What to work on | Return each line of the listing that follows in which the string "will" can be found.

((

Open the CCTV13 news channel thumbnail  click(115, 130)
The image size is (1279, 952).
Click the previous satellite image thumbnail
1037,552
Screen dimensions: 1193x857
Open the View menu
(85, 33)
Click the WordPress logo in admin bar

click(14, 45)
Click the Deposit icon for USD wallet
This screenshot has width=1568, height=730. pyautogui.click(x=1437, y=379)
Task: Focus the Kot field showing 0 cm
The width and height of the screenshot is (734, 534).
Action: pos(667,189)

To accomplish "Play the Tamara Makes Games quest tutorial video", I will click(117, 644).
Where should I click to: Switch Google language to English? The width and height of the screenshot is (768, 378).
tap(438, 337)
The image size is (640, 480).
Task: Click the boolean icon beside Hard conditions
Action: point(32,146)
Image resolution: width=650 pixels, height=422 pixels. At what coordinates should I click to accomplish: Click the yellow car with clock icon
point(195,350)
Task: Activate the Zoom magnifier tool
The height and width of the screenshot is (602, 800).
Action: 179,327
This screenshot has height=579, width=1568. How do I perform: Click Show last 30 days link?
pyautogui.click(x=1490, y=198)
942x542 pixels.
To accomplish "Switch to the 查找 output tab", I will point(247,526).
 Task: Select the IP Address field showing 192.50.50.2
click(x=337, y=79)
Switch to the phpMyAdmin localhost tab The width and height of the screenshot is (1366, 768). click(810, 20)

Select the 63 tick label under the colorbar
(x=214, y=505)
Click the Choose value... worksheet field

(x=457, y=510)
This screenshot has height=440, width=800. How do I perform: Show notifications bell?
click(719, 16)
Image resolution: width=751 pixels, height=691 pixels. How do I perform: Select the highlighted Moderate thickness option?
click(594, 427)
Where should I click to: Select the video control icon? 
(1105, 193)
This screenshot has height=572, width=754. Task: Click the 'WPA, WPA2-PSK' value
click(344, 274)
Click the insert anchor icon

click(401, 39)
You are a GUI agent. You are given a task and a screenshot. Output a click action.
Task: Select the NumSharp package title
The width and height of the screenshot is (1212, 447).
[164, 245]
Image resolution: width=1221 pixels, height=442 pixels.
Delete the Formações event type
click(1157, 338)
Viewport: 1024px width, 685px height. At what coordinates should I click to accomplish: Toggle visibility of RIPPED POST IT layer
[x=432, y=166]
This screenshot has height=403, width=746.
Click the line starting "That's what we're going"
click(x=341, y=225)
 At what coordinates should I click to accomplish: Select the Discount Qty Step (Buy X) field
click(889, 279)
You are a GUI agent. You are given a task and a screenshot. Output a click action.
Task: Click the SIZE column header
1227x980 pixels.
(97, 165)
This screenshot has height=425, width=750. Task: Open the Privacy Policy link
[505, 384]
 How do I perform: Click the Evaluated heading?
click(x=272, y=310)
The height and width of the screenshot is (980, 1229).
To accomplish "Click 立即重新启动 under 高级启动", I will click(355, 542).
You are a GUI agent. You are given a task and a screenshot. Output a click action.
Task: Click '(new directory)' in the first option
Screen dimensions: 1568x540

))

Final answer |
To accomplish "Play the Tamara Makes Games quest tutorial video", I will click(117, 644).
To accomplish "Switch to the 查找 output tab", I will point(247,526).
To accomplish "Click 立即重新启动 under 高级启动", I will click(355, 542).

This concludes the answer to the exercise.